China Launches Strict New Internet Controls (With Photo)

Anyone who wants to open a website in China now has to have a face-to-face meeting with regulators first, AP reports:

The state-sanctioned group that registers domain names in China froze registrations for new individual Web sites in December after state media complained that not enough was being done to check whether sites provided pornographic content.

The Ministry of Industry and Information Technology said that ban was being lifted, but would-be operators would now have submit their identity cards and photos of themselves as well as meet in person with regulators and representatives of service providers before their sites could be registered.

It said the rule was aimed at cracking down on pornography.

China has the world’s biggest online population, with 384 million Internet users. The government operates the world’s most extensive system of Web monitoring and filtering, blocking pornographic sites as well as those seen as subversive to communist rule.

ChinaZ.com, a community website for webmasters reported the photo requirement and process with the following actual photo:

Update: From LA Times:

“Internet security needs to be cured from its roots,” Li Yizhong, head of the Ministry of Industry and Information Technology, was quoted as saying in a state news article Sunday.

Critics say the new requirement has little to do with pornography and instead serves to increase controls and discourage web users from engaging in any activity that challenged the government.

For all its complexity, experts say the key to the government’s controls is not its filtering technology or registration requirements, but the willingness of individuals to censor themselves.

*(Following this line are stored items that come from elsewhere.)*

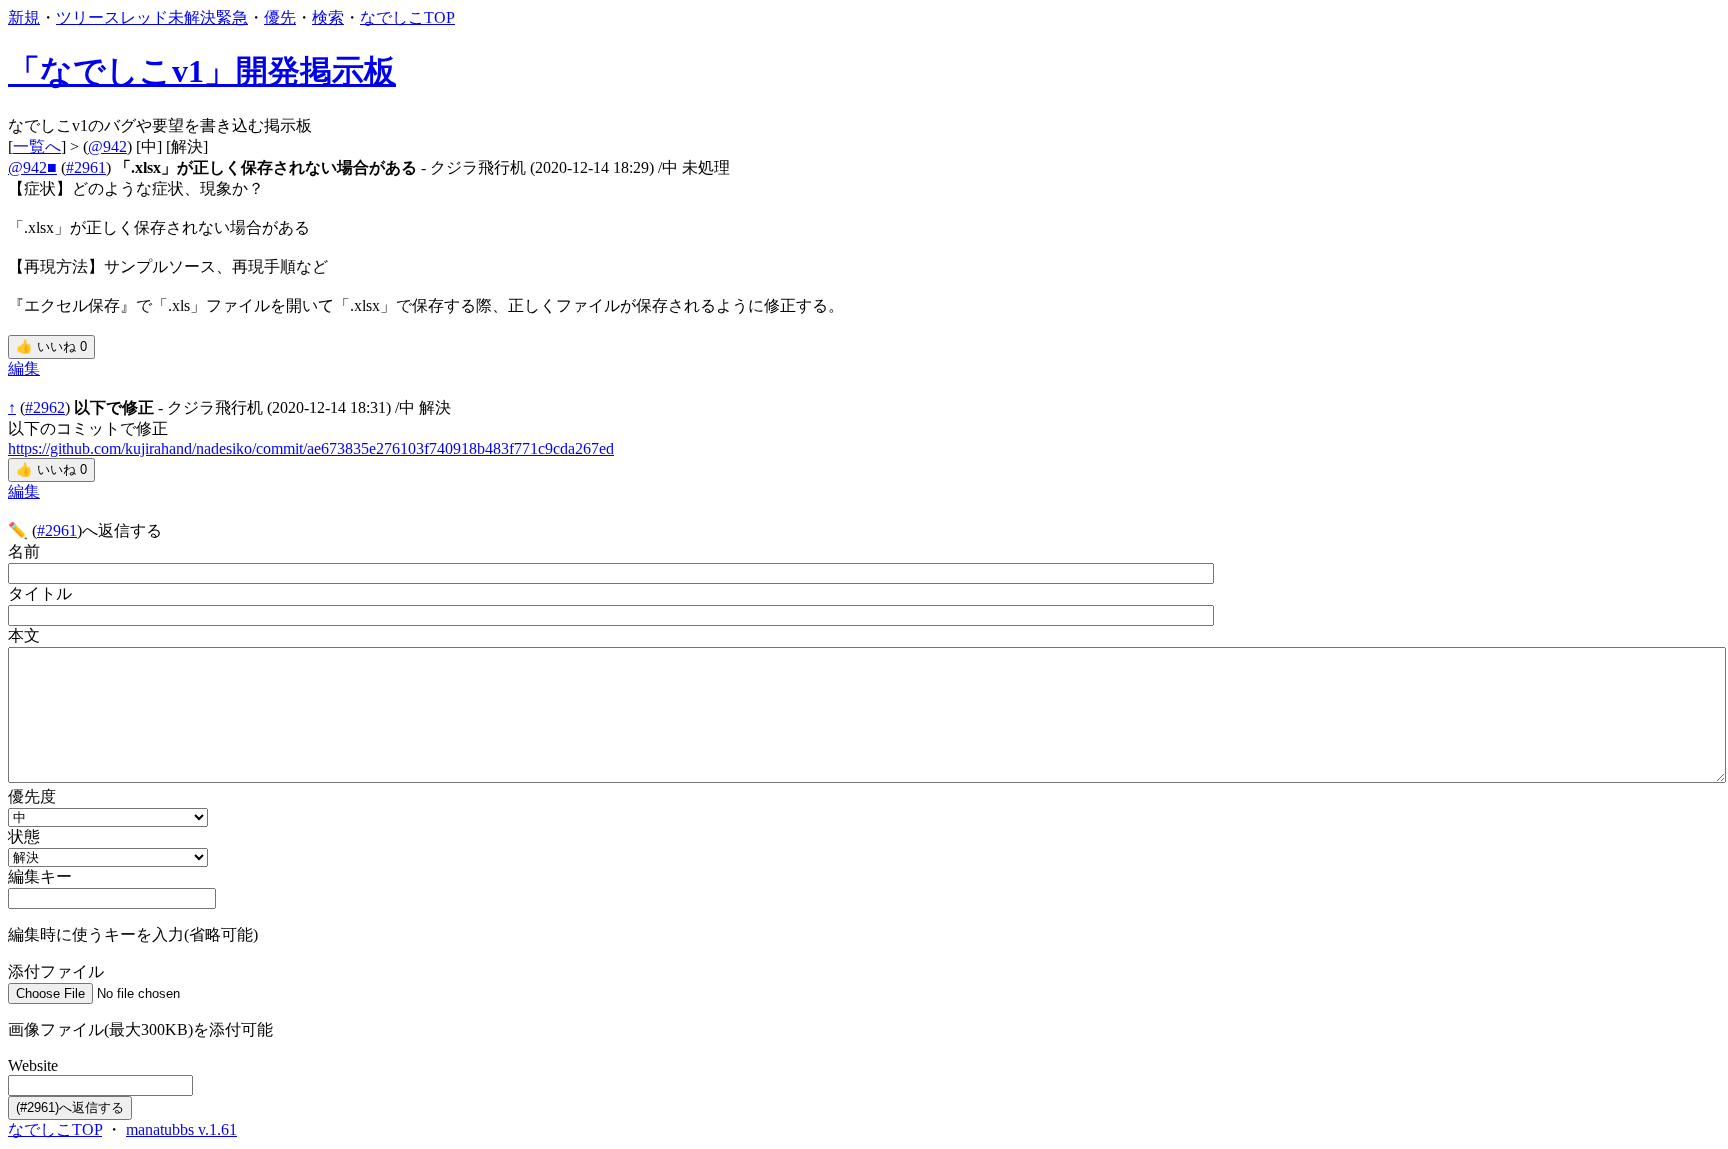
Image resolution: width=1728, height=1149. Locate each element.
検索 (328, 17)
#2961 (86, 167)
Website (33, 1065)
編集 (24, 368)
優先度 (32, 796)
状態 (24, 836)
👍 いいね (51, 346)
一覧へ (37, 146)
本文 (24, 635)
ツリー (80, 17)
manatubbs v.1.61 (181, 1129)
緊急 (232, 17)
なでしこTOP (407, 17)
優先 (280, 17)
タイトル (40, 593)
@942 (107, 146)
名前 (24, 551)
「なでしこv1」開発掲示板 (202, 71)
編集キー (40, 876)
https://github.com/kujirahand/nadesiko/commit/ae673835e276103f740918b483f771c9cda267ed (311, 448)
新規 (24, 17)
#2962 (45, 407)
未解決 (192, 17)
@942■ (32, 167)
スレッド (136, 17)
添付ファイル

“This new measure comes as no surprise, since a key element of control has always been about how to use disciplinary punishment and surveillance to create a self-censorship environment,” said Xiao Qiang, director of the China Internet Project at UC Berkeley. “The government feels increasingly insecure with their ability to control the Internet, therefore more and more policies and controlling practices are aimed at enhancing a self-policing environment.”